So, you’ve found your passion and started a brewery. You decided against the ‘cheap’ option and actually invested heavily in equipment, renting a space and hiring staff. An increasing amount of consumers like your beer and sales are up – life couldn’t possibly get any better. Then, one evening, you sit back with one of your own brews, open up the bottle (or can) and your beer hits the ceiling, wrecks your carpet and ruins your pants. Before you know it, reports start coming in from consumers who experienced the same unpleasant scenario. Things get worse when a bar calls up and reports an exploding bottle in the fridge, followed by a beer shopkeeper who had two bottles explode on the shelves, wrecking a wall and adjoining bottles. The earth opens up under your feet and you feel like you’re falling into a deep, dark pit.

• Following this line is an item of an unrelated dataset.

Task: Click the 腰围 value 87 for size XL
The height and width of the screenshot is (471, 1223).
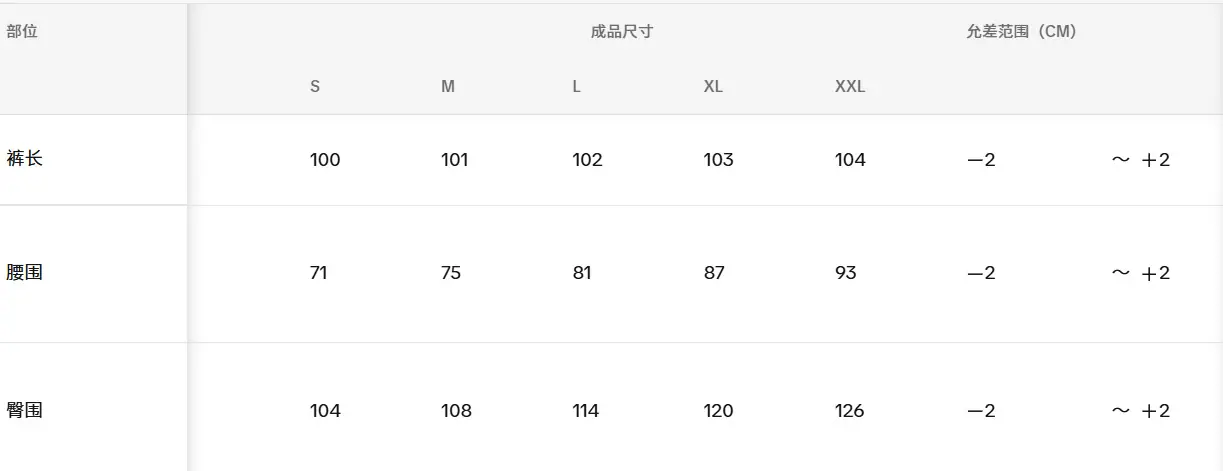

Believe it or not, as a brewer you control everything in order to prevent the above. Good hygiene is essential, as well as technical skills and knowledge. And yet, the above scenario happened to two renowned breweries, on different continents: Longmont, Colorado based Left Hand Brewing had to recall millions of dollars’ worth of beer to destroy it, as well as hundreds of barrels of unpackaged product in 2016. Its flagship beer started to develop off-flavors and over carbonation in bottles and cans, leading to exploding vessels. What went wrong?
Left Hand Brewing was sure the problem shouldn’t be caused by internal improper procedures. Left Hand Brewing actually completely shut down production and took the entire brew house apart to identify the source of the contamination – only to find nothing was wrong. The brewery lost over two weeks of production, and together with the inventory that had to be destroyed incurred damages worth several millions of dollars. And still the source of the problem was unknown.

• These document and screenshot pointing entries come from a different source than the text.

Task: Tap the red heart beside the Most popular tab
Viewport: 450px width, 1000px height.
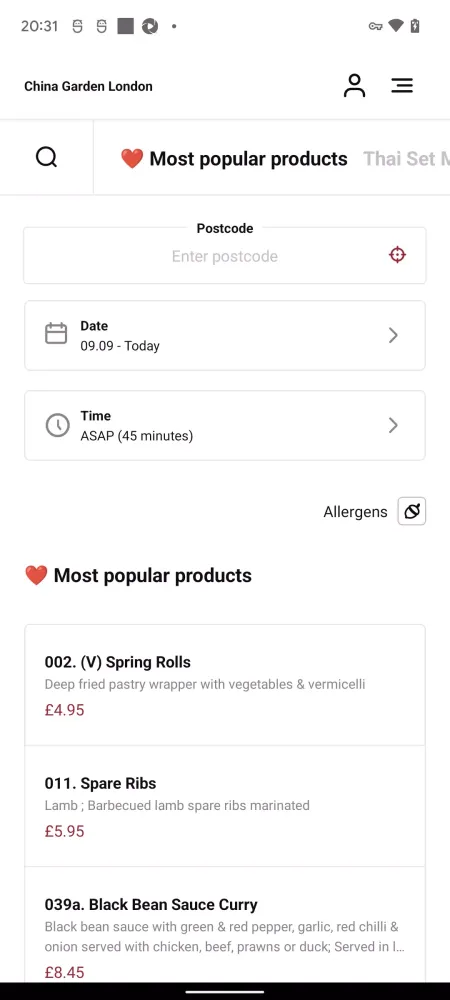Action: coord(132,159)
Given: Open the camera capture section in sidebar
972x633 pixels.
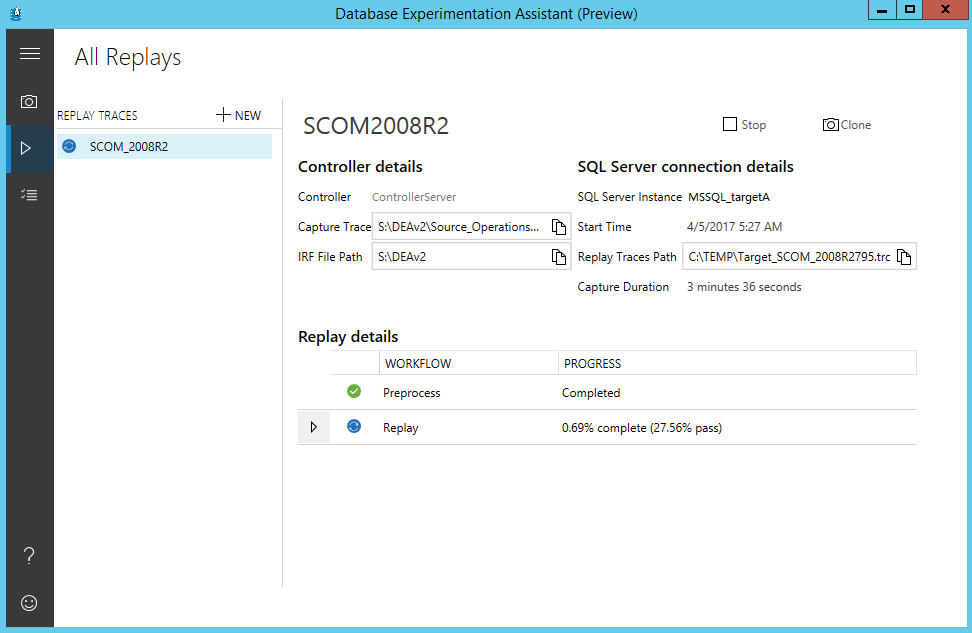Looking at the screenshot, I should pyautogui.click(x=30, y=101).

The brewery then resorted to in-depth analysis of contaminated product, and DNA testing on the affected beer showed a wild yeast contamination present in the beer. In Left Hand Brewing’s case, laboratories found saccharomyces cerevisiae variant diastaticus to be present in the beer, which is known to cause secondary fermentation in beer production. That meant it had to be a contamination in the yeast used, which the brewery purchases from White Labs, a world-wide supplier of brewery necessities. The brewery has now filled a lawsuit to claim damages. White Labs is denying the claim, and this will be an interesting topic to follow the coming time.
Suppliers can be the Achilles heel for a brewer, so much is clear now. As a brewer you should, and can, take any precaution to avoid contaminations in your brewery. But it seems you now also need to be more rigorous in checking the raw material you use, in order to ensure your beer will not end up on the ceiling of a random person. Yeah, brewing is fun, until your beer hits the ceiling.